Opened 8 years ago

Closed 8 years ago

Last modified 8 years ago

#27632 closed Bug (fixed)

Oracle backend fails to execute a query with an aggregation that contains an expression in the GROUP BY.

Reported by: Josh Smeaton Owned by: Mariusz Felisiak
Component: Database layer (models, ORM) Version: dev
Severity: Normal Keywords: oracle
Cc: josh.smeaton@…, felisiak.mariusz@…, me@… Triage Stage: Accepted
Has patch: no Needs documentation: no
Needs tests: no Patch needs improvement: no
Easy pickings: no UI/UX: no

Description

Oracle fails on queries where there is an expression containing replace parameters in the SELECT list and GROUP BY list, because the database appears to check the SELECT and GROUP BY match before doing parameter substitution.

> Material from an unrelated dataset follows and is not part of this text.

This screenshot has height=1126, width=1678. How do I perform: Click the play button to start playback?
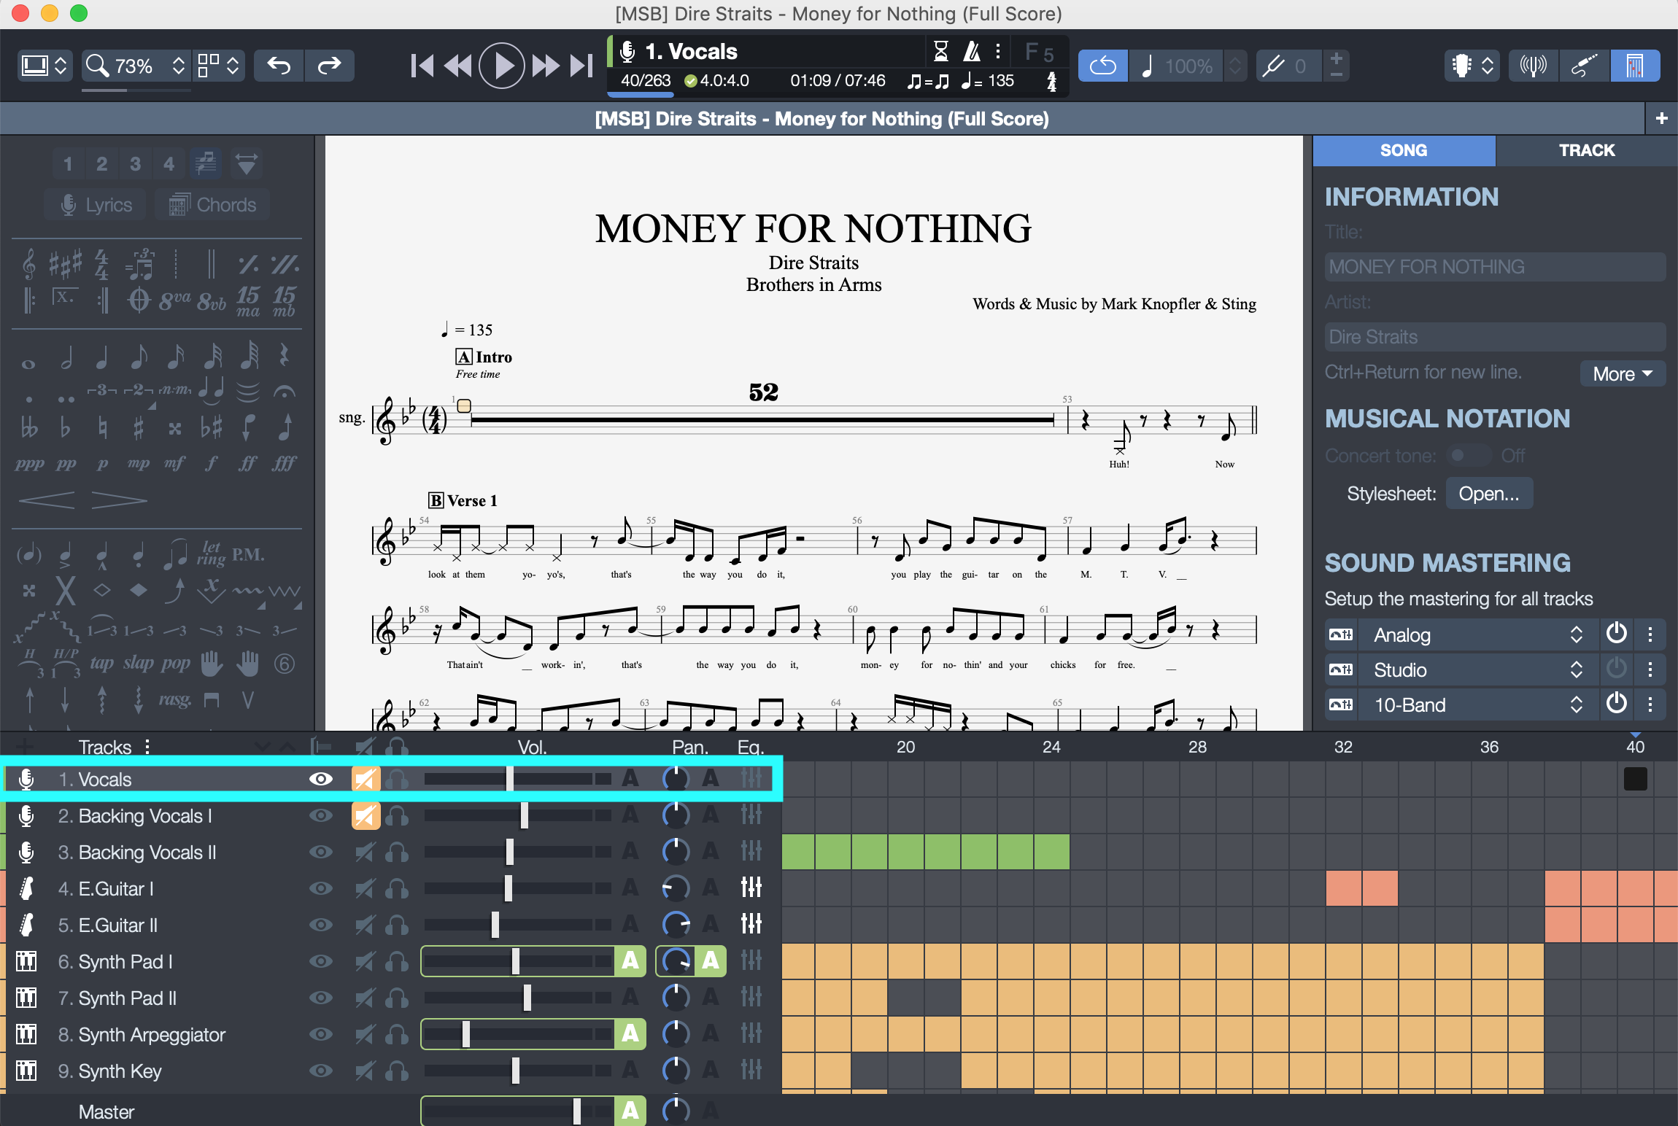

Parameters in cx_Oracle follow the form :arg0 and :arg1 or named as :price and :discount. Since the arguments in the SELECT and GROUP BY have a different argument number, the database rejects the query with the following error:

*** django.db.utils.DatabaseError: ORA-00979: not a GROUP BY expression

Failing test for aggregation_regress:

Book.objects.annotate(
    discount_price=F('price') * 0.75
).values(
    'discount_price'
).annotate(sum_discount=Sum('price'))

SQL and parameters:

'SELECT 
("AGGREGATION_REGRESS_BOOK"."PRICE" * :arg0) AS "DISCOUNT_PRICE", 
SUM("AGGREGATION_REGRESS_BOOK"."PRICE") AS "SUM_DISCOUNT" 
FROM "AGGREGATION_REGRESS_BOOK" 
GROUP BY ("AGGREGATION_REGRESS_BOOK"."PRICE" * :arg1), 
"AGGREGATION_REGRESS_BOOK"."NAME" 
ORDER BY "AGGREGATION_REGRESS_BOOK"."NAME" ASC' 

args: (0.75, 0.75)

Django can't really do a whole lot here without changing parameter substitution to use named arguments, or by somehow keeping track of what parameter positions are bound to which expression, and reusing the argument names when the Oracle backend replaces the "%s" placeholders with the ":argN" format that cx_Oracle requires. In either case, it'd involve a very large refactoring, and even then I'm not sure how feasible it would be.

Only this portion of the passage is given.